Under pressure from the Spanish government ally, the Pentagon has offered various versions of the event which differ from those claimed by the Couso family and his fellow journalists. Initially, the U.S. military's media bureau in Qatar claimed that the tank had responded to sniper fire from the roof of the hotel. Later, the State Department informed its Spanish counterpart that the tank had acted in self- defense amid heavy fighting in the area.

However, according to all the eyewitnesses, there was no shooting ongoing at the time of the attack on the hotel. Indeed, most of the journalists had returned to their rooms after a half-hour lull in the ongoing battle. Furthermore, in spite of repeated claims by the U.S. Army that they were unaware of the media presence in the hotel, the press corps in Baghdad had moved to the Palestine days before from their previous headquarters at the Al-Rashid Hotel on the advice of the Pentagon.

Spanish media casualties in Iraq have proved a particular embarrassment to Spain's conservative government, which has staunchly supported the United States in in the face of massive domestic opposition. Indeed, Prime Minister José María Aznar together with British Prime Minister Tony Blair joined George W. Bush for the summit in the Azores Islands three days before the invasion where the final decision was made to launch an attack outside the framework of the United Nations.

Couso is the second Spanish journalist to be killed in Iraq.

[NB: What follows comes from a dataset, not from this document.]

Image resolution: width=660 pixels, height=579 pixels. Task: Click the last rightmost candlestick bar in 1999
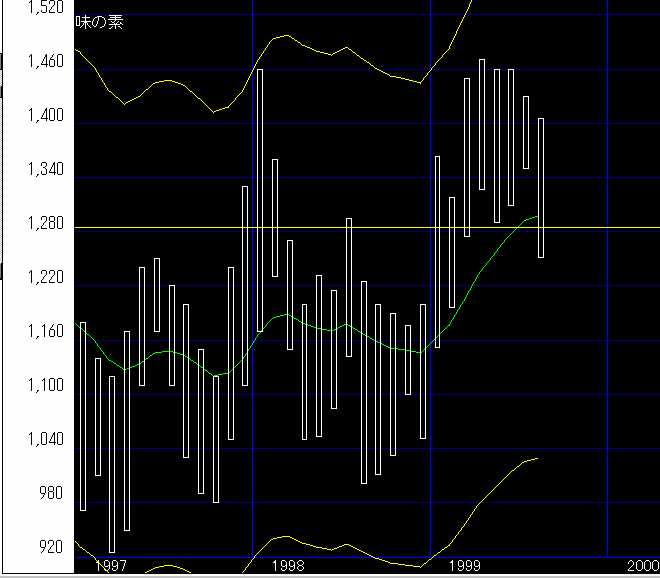click(x=541, y=188)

Shortly after Aznar accused United Left, the Communist Party-led coalition that opposed the war, of being “fellow travelers” of Saddam Hussein during a parliamentary debate on Spain's participation in the invasion, Julio Anguita Parrado, the son of the former leader of the coalition and a correspondent for the Madrid daily El Mundo was killed in an Iraqi rocket attack.

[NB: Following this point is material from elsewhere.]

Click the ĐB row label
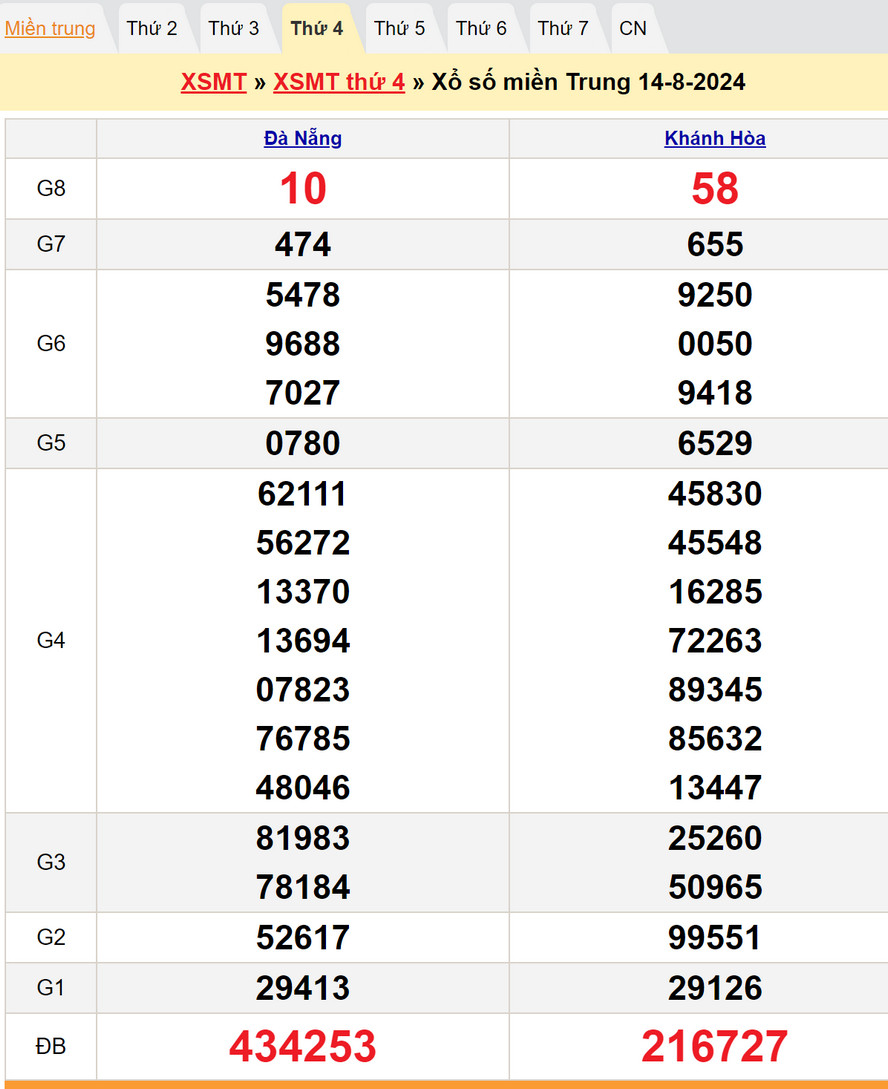The height and width of the screenshot is (1089, 888). tap(51, 1046)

Following Couso's death, reporters and photographers staged a series of protests aimed at pressuring the government to seek an open investigation from the U.S. authorities. Since the war, Aznar has been invited on several occasions to the White House and to Bush's ranch in Texas. At a press conference following one such Washington visit, a Spanish journalist asked President Bush and Prime Minister Aznar for their responses to the allegations against the U.S. military in the Couso case. Bush dismissed the accusation with the succinct, “I think war is a dangerous place, and I think that nobody would kill a journalist intentionally.” Aznar simply maintained that the killing had been a mistake that the U.S. authorities had acknowledged.

The Couso family is also exploring other legal avenues, such as that initiated in the Brussels courts where under Belgium's “universal jurisdiction” laws twenty plaintiffs have sought the indictment of General Tommy Franks, among other officers, for allegedly ordering war crimes to be committed during the conflict and for having failed to prevent others being perpetrated.

Meanwhile in Madrid, weekly protests organized by the Couso campaign take place in front of the ruling Popular Party's headquarters, with larger demonstrations held on the eighth of each month, the exact day Couso was killed, across the road from the U.S. embassy.